The GBA's memory controller can be configured using WAITCNT
, an MMIO port at 0x04000204, to use slow or fast timing when accessing the Game Pak slot. The BIOS boots up in slow mode, in case Nintendo would release games on slow ROM. But Nintendo ended up releasing all games on fast ROM, and when a game starts, it writes a value to WAITCNT
to enable fast access.
The SuperCard is made to be cheap, not fast. When you start a game, the firmware copies it from the SD card to 32 MiB of DRAM that can't keep up with fast access. If you start a game, it will crash soon after the WAITCNT
write because the memory can't get the data lines to settle by the time the GBA's memory controller in fast ROM mode expects them to have settled. So the patch removes the write to WAITCNT
, keeping the system in slow mode and thus within the RAM's spec. It's not necessary for homebrew games that do not write to WAITCNT
or for "multiboot" game demos smaller than 256 KiB that load entirely into the GBA's RAM.
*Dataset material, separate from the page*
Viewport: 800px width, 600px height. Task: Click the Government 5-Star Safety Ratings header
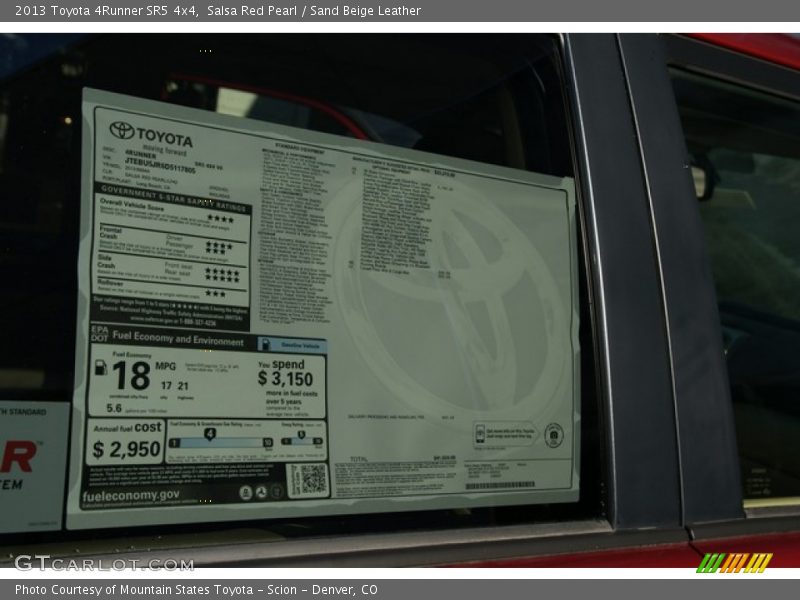point(172,190)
A patch can do other things.
- Changing the save method: GBA games can save to an 8-bit SRAM, a serial EEPROM, or a parallel flash. SuperCard hardware supports only SRAM. A patch changes the game to use SRAM.
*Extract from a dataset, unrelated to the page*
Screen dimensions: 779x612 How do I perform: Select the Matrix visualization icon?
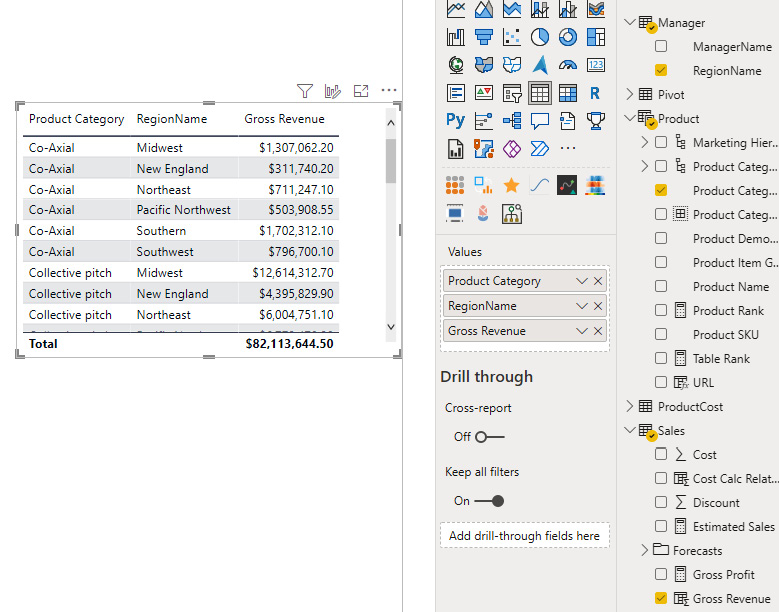(568, 93)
- Save to SD card: The SuperCard's SRAM is volatile memory and will lose data if the system is powered off longer than the capacitor can continue to supply current. Normally, after saving the game, the user needs to quickly power cycle the GBA and restart the menu to copy the SRAM back to the SD card. The patch does the copying within the game under certain conditions.
- Patching DS games: When used in SLOT-2 of a suitably modded Nintendo DS, SuperCard can play DS games. But if they're bigger than a couple MB, they will need to load data from the Game Card in SLOT-1 during play. (The N64 and DS cartridge interfaces behave more like a CF or SD card than like traditional ROM.) Patching redirects these accesses to SLOT-2.